Photo of Mr David Curry

Mr David Curry (Skipton and Ripon, Conservative)

I did not realise that there had been such an avalanche of responses from East Anglia. It clearly represents a proportion of the population that might in any other circumstances be regarded as de minimis. The Deputy Prime Minister, indeed, might regard it as derisory. If it were a turnout in the poll it would be so derisory that he might even decide that the poll could not stand. But we do not know what a derisory turnout is in regional referendums, because the Deputy Prime Minister will not tell us.

The Deputy Prime Minister has drawn an analogy with Scotland and Wales. Scotland has legislative powers and a very expensive, and as yet unfinished, Parliament building. It controls health, education, a significant part of economic development, and rural policy. We see the divergences on either side of the border growing daily. I assume that the Secretary of State for Environment, Food and Rural Affairs will shortly announce the way in which the single farm payment will work in England. It is entirely possible that Scotland will adopt a different route; we have already observed that Northern Ireland and Wales are likely to do so. We accept that—it is one of the consequences of devolution—but it indicates that devolution is to a body with substantive powers that can actually be measured. Whether better welfare is delivered to Scotland or Wales is open to dispute, but the possibility is there.

The Welsh Assembly can at least decide on the manner of application of national legislation. English regional assemblies will have none of the abilities that I have mentioned. So how will this manifest destiny be fulfilled? I simply do not understand how that can be done by controlling the market town initiative, or advising the cultural consortium in Yorkshire and Humberside on how it should go about its business. We all agree that the regions need better, more integrated economic development; we all agree that they need to catch up; but the idea that that will be delivered by regional assemblies is surely part of a fantasy world.

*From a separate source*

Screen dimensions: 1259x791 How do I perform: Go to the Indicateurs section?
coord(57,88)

The Deputy Prime Minister has done his best to inflate the importance of regional assemblies in his regional tours, in between having cheerful altercations with some of his colleagues. We are not yet—although we seem to be not far from it—at the stage where he is telling us that the assemblies can probably declare war. The actual role that emerges from the document is described almost invariably in the language of oversight, scrutiny, advice, request, consultation, influence, co-ordination—a permanent supplication for someone else's attention. When we look at them in detail, even the few identifiable powers are very circumscribed. Everywhere, the Government look over the assemblies' shoulder.

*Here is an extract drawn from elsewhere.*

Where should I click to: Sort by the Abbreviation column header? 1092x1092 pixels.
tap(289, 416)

Let us take the regional development agencies. One of the principal arguments is that the powers now exercised by the RDAs and supervised by the government offices should fall to regional assemblies. The assemblies must have regard to Government guidance in preparing their strategies. The Government will retain powers to ensure that RDAs and the assemblies address national strategies. The assembly must consult the Government on regional economic strategy. The Government can require changes and—this is the real killer—the regional assembly must consult the Government on individual board appointments to the RDA. That is the dimension of the autonomy. The regional assembly cannot even make a single appointment to the board of an RDA without consulting the Government—and that is supposed to be introducing some new democratic mandate.

It is the same story for transport. The regional assembly can advise. It has powers to make proposals. It can be consulted. The only clear competence appears to be responsibility for allocating the rail passenger partnership grant. Only in the housing sector is there a ghost of a role, in the allocation of support for capital investment.

The Government talk of new powers but when, and where from? The suspicion is that it will always be from local government and another shift upwards, not devolution downwards, of power.

The real question is: what is at stake? What is the elector going to choose between? Where will the political choices lie? How will voting make a difference? It is the oldest question in politics. Does it matter? What is at stake? Do things change as a result of the vote? How will candidates define themselves in terms of political choice, or choice in relation to issues? There is no answer to that. They will not be able to define themselves. People will not have a choice. We will end up with assembly members with no mandate, no definable constituency, no accountability and no role, permanently packing their bags for a journey they never make.

Those old stalwart watchers of the local government scene, George Jones of the London school of economics and John Stewart of Birmingham university, wrote in July 2002 at the time of the publication of the White Paper:

"While this portfolio"

of responsibilities

"appears impressive, the responsibilities are only for preparing strategies rather than for taking action. Unless the regional assemblies are given considerable freedom to set their own strategies and to ensure their implementation they will merely be talking shops. The public will soon realise the assemblies have no real power and turnout will drop."

A little later, they wrote:

"The choice is between a body with strategic responsibilities but no powers of enforcement or a body with powers to enforce turning into what is effectively a supervisory body. Neither the regional advocates nor the white paper have resolved this dilemma."

Therefore we need to know what is intended. I am happy to engage in debate.